**WHAT YOU WILL DO**.
Begin at the line that holds "1418x840 pixels." and copy each line exactly until the data below ends, including that last line but no pictures.

**MATERIAL FOR THIS TASK**.
[Start of section]
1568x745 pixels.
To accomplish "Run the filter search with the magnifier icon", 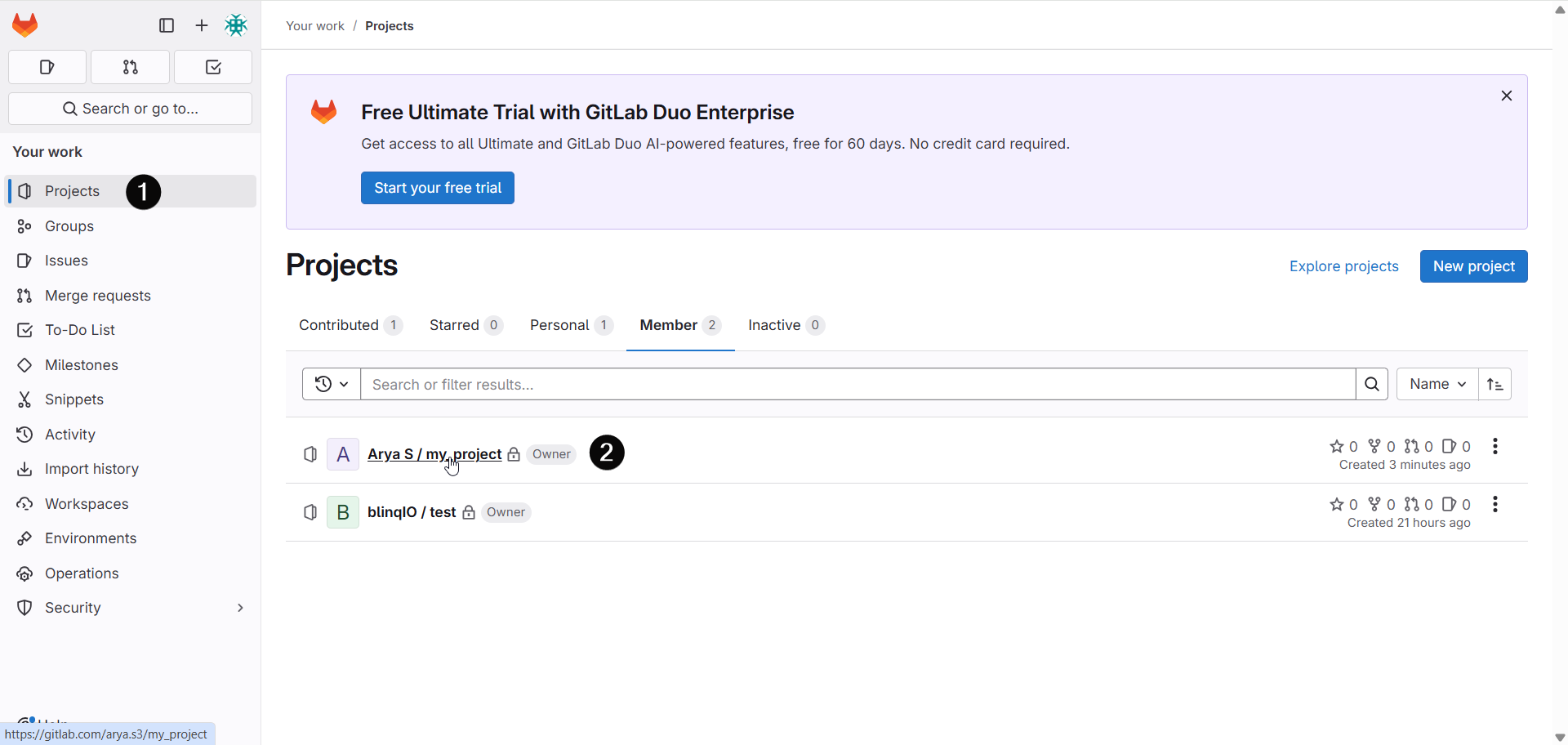I will [x=1372, y=384].
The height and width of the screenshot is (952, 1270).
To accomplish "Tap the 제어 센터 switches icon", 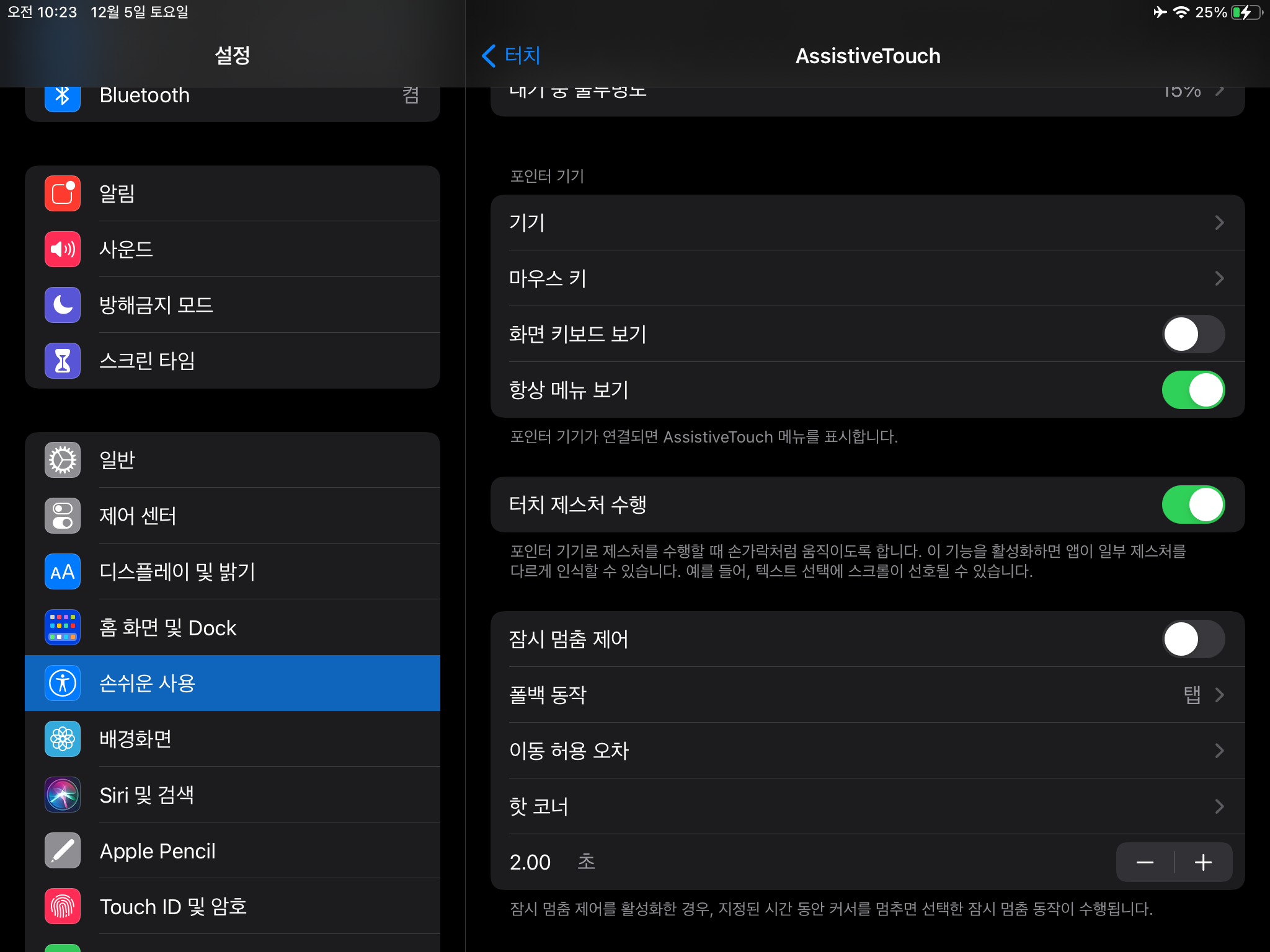I will point(63,516).
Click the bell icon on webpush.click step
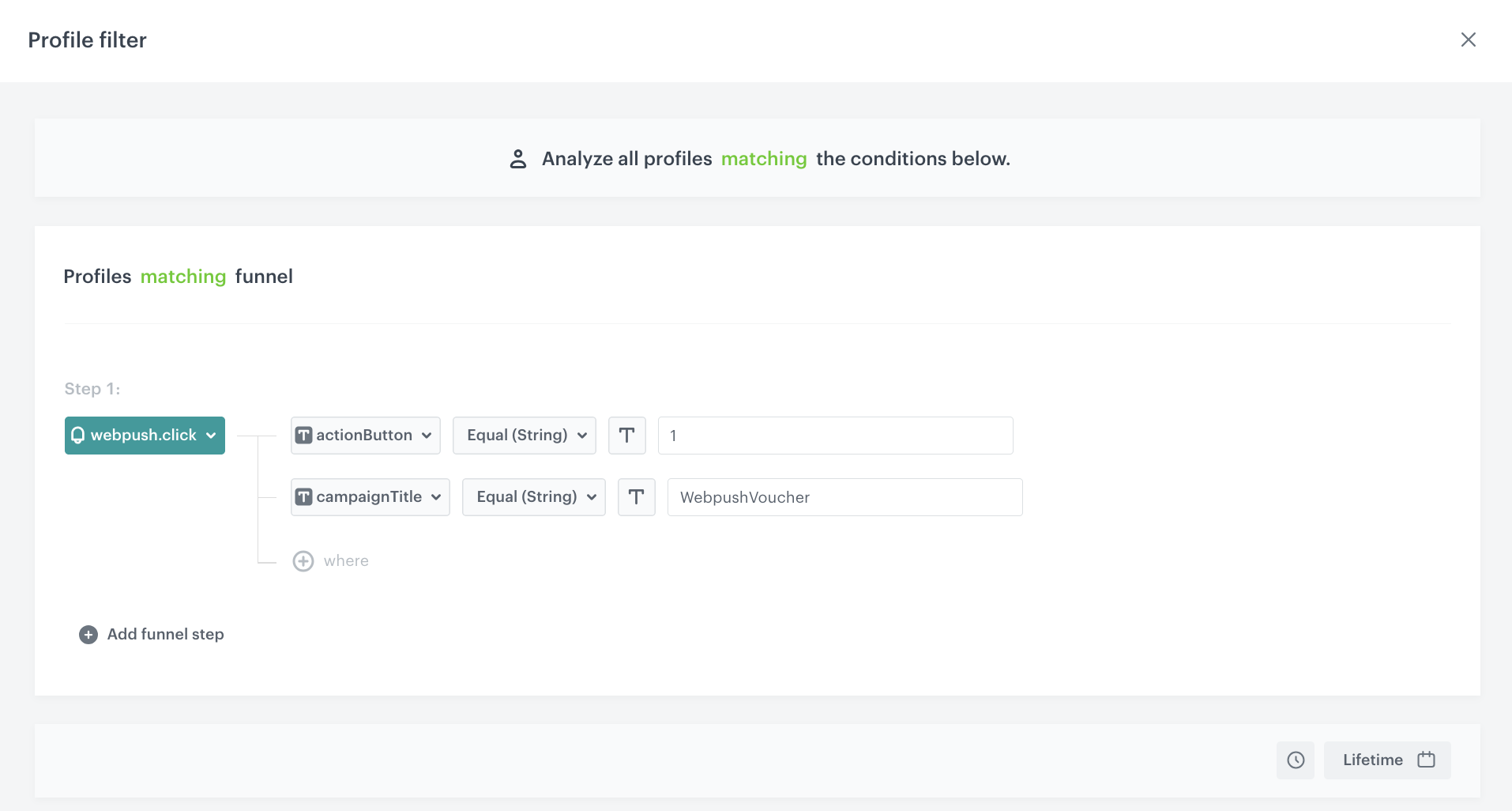The image size is (1512, 811). click(78, 435)
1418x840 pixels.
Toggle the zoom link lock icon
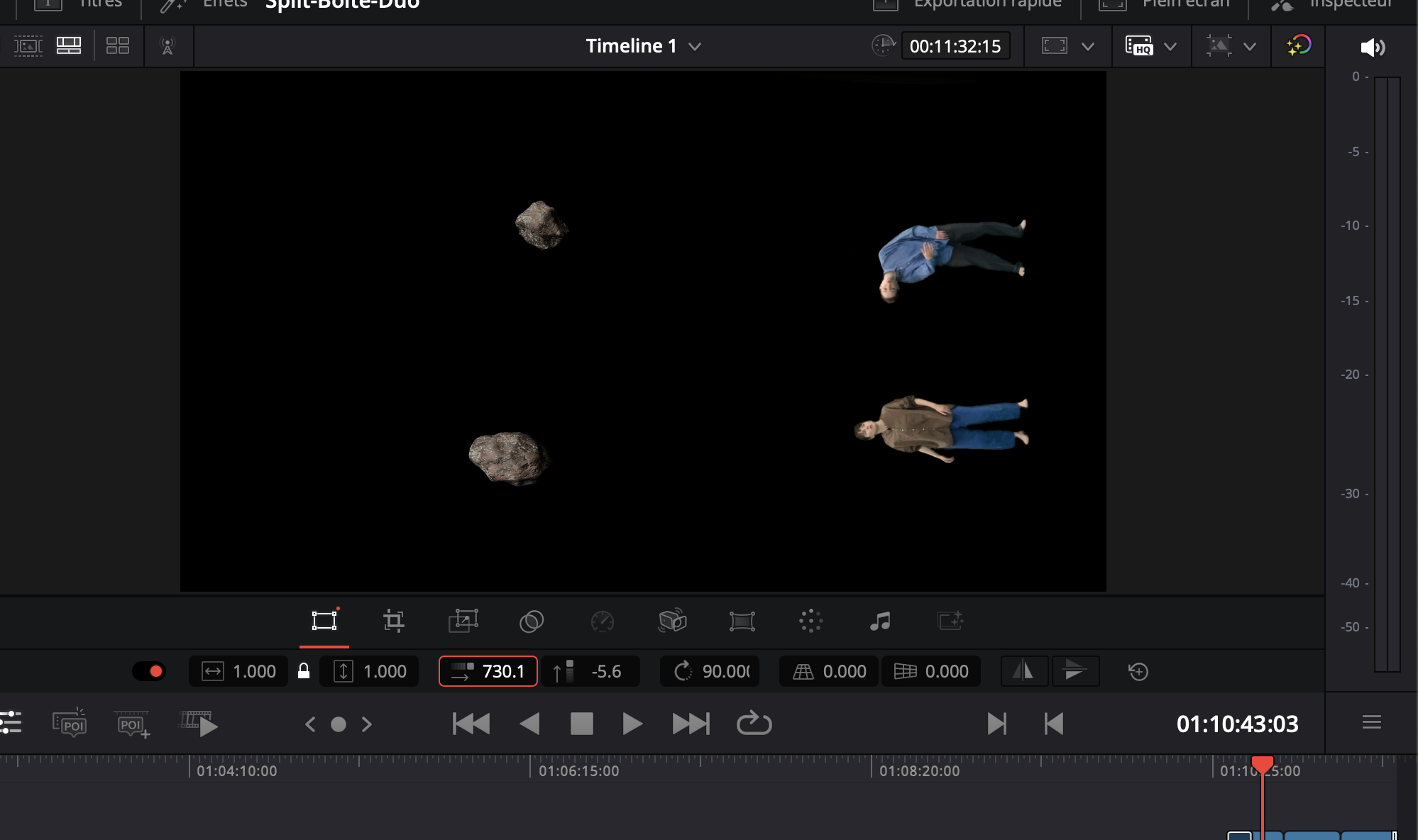point(304,671)
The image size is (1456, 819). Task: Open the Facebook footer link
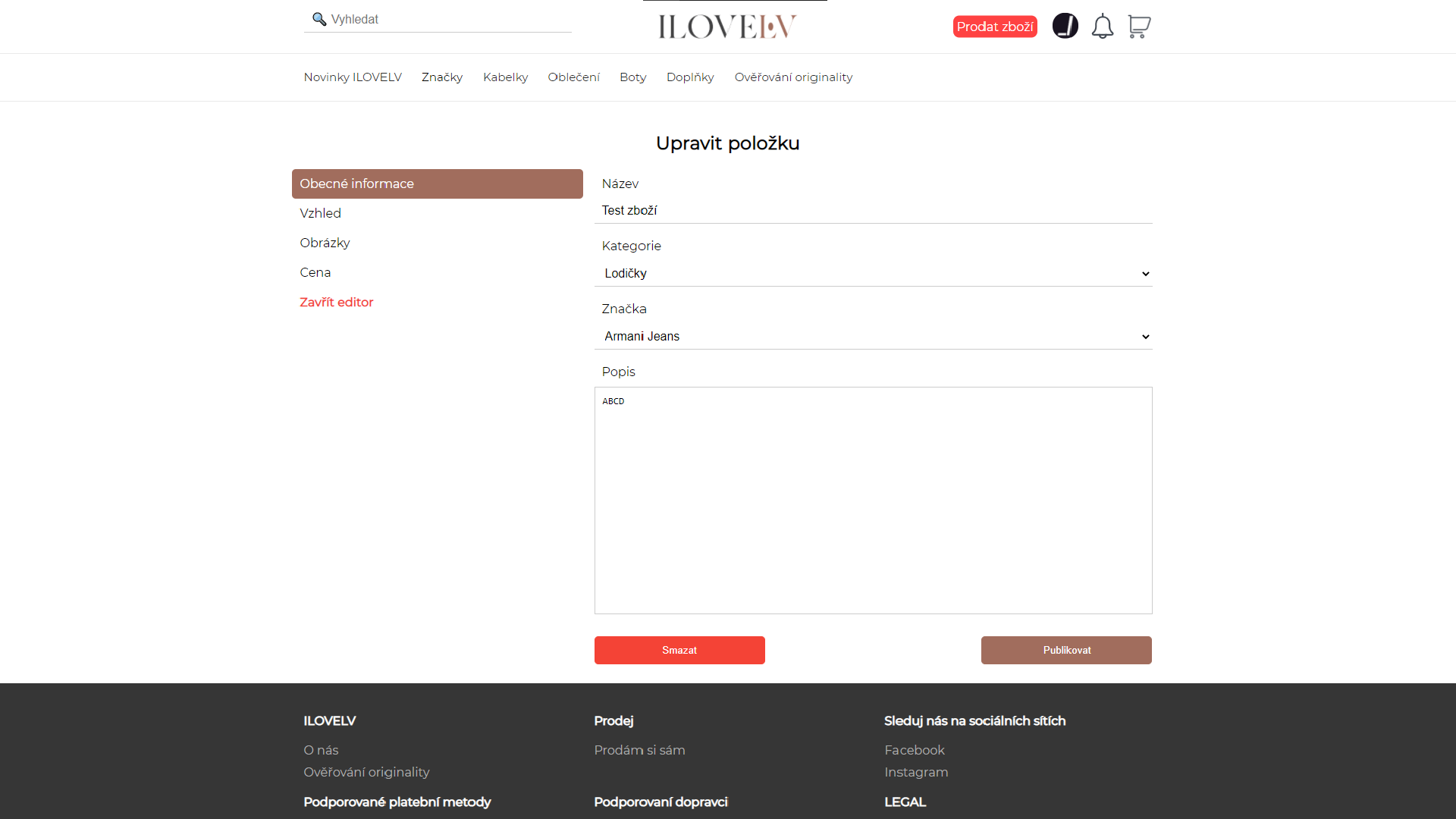914,750
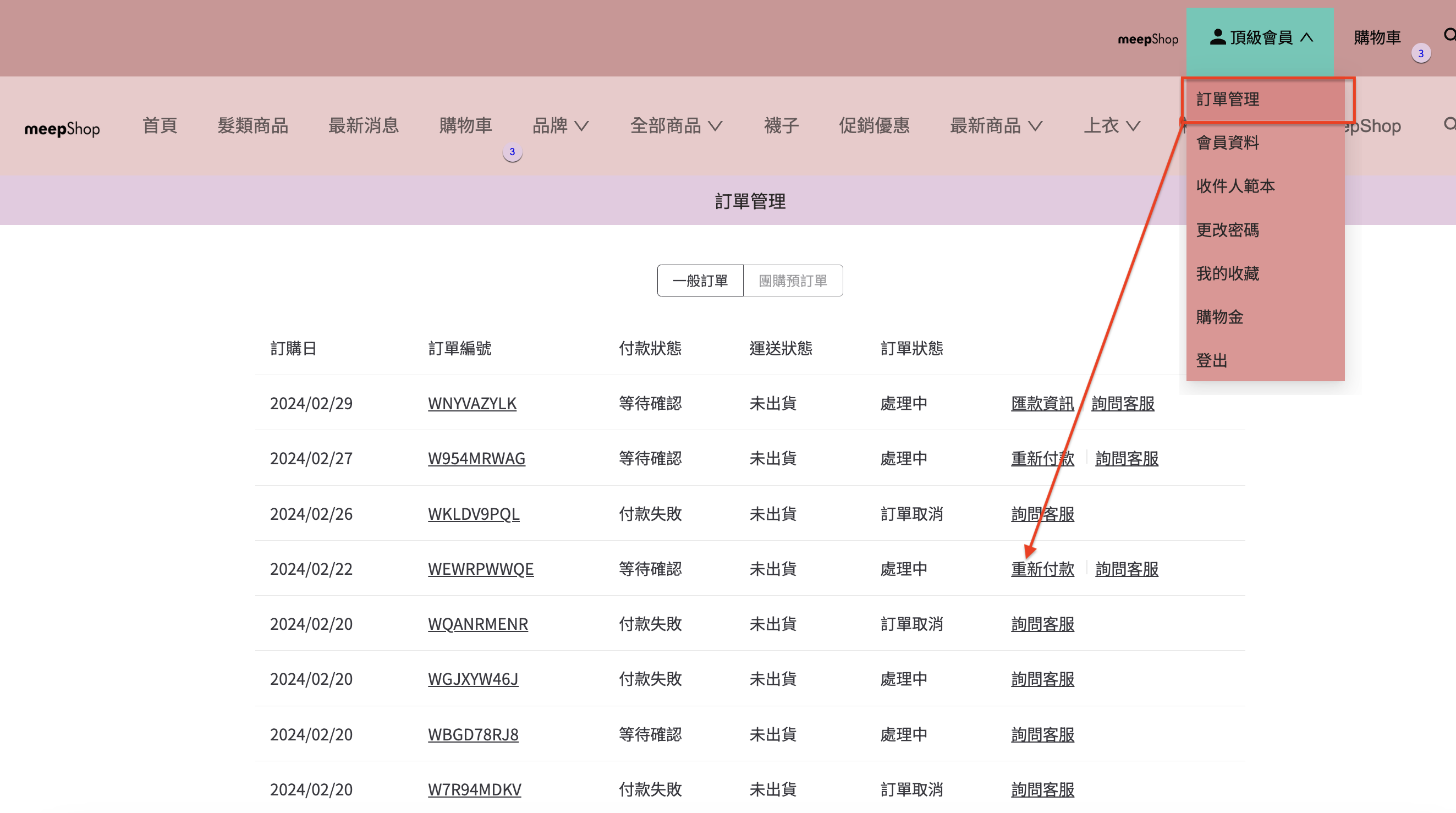Viewport: 1456px width, 813px height.
Task: Click 登出 to log out
Action: click(1212, 361)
[End of section]
**ANSWER SECTION**.
1418x840 pixels.
Toggle the zoom link lock icon
point(304,671)
The image size is (1456, 819). Task: Open the Facebook footer link
914,750
Viewport: 1456px width, 813px height.
Task: Click 登出 to log out
Action: click(1212, 361)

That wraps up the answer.